Different types of NoSQL databases:
• Key Value stores
• Document databases
• Wide column or column-family stores
• Graph database

Key value Stores:
A key value database is a hash table or dictionary, where key is used to search and retrieve the values associate with the key.
Key — Search based on Key, alpha-numeric
Value — text, lists, set or complex objects

Some of the examples of Key Value databases are Redis, Voldemort, Berkeley Db and Riak.

Usage: Key value databases are used for storing information related to user profiles, session information, product information etc.

Document databases:
In document databases, both key and value are searchable, and value is a semi-structure data (name, value) pair. The value column may vary from row to row. The values are typically in JSON, BSON or XML formats.
Examples include MongoDB which is in BSON format, CouchDB which contains JSON format.

Usage: Storing and managing text documents, email messages and XML documents.

Column-Family stores:
Column family databases store data in the form of a column-oriented model. Column family databases contain Keyspace which is like schema in rdbms. A keyspace contains all column families (like tables in rdbms) which in turn contains rows and each row containing multiple columns.
Each row consists of super columns which are a set of columns within a column. Each wide column consists of multiple column and value pairs. Data is stored in schema less nature so that each of the rows can contain different number of columns.
Below is an example of a wide column database structure:

Examples are Cassandra, Apache Hbase, Google Big Table, Dynamo DB

Usage: Useful for storing complex unstructured data, massively scalable and highly complex and varied data.

GRAPH databases:
Graph databases are based on graph theory.
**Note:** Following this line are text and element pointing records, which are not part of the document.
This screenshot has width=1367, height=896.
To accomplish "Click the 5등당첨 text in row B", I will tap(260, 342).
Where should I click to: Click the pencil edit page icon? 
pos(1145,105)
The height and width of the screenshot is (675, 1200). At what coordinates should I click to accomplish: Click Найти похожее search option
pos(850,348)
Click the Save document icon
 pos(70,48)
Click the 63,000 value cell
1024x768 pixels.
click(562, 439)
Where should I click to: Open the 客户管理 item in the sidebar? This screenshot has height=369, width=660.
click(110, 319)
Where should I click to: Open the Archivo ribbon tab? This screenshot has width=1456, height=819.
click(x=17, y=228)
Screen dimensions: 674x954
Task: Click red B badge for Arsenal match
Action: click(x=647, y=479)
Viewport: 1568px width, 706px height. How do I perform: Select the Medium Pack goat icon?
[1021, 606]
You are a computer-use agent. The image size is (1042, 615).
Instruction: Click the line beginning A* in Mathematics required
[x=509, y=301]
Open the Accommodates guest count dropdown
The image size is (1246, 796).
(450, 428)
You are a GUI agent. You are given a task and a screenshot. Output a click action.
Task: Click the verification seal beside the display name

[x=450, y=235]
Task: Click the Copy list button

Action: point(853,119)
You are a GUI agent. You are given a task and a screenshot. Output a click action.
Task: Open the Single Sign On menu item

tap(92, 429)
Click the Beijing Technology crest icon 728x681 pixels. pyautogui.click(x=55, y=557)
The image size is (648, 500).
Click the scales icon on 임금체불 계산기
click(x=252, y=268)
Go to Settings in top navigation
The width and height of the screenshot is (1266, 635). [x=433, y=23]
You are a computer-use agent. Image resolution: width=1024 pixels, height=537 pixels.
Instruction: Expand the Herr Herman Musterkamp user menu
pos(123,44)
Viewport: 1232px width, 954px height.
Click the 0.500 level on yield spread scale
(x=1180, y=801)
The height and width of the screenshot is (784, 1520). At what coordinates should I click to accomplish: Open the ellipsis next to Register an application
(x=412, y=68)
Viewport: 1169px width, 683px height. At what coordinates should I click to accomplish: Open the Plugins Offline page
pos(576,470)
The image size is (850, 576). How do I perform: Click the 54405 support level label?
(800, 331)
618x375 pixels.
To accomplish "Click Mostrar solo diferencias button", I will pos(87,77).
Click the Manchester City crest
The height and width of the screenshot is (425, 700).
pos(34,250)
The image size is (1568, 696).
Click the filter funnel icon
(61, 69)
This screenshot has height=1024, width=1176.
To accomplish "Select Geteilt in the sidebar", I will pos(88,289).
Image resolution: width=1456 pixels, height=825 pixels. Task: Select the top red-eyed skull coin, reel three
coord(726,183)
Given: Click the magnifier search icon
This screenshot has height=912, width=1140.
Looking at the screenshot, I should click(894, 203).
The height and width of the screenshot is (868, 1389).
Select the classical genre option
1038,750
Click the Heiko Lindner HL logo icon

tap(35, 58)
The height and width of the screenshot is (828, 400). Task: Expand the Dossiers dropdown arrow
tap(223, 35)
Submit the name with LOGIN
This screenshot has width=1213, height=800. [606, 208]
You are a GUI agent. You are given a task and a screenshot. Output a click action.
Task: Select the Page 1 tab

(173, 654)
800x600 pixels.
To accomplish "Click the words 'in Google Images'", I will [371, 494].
Graph databases have nodes, edges and properties. Nodes are entities and edges are relationships between nodes. Each node has attributes (key-value pair). Graph databases have structured nodes of interconnected key-value pairs.

Examples of Graph database are Neo4j, Infogrid, InfiniteGraph etc.
Usage: Graph databases are useful for social media network analysis, exploring relationships and analyzing web browsing behavior.

I hope that this blog provides a clear understanding of difference between SQL and NoSQL databases and various types, advantages and their applications in real time.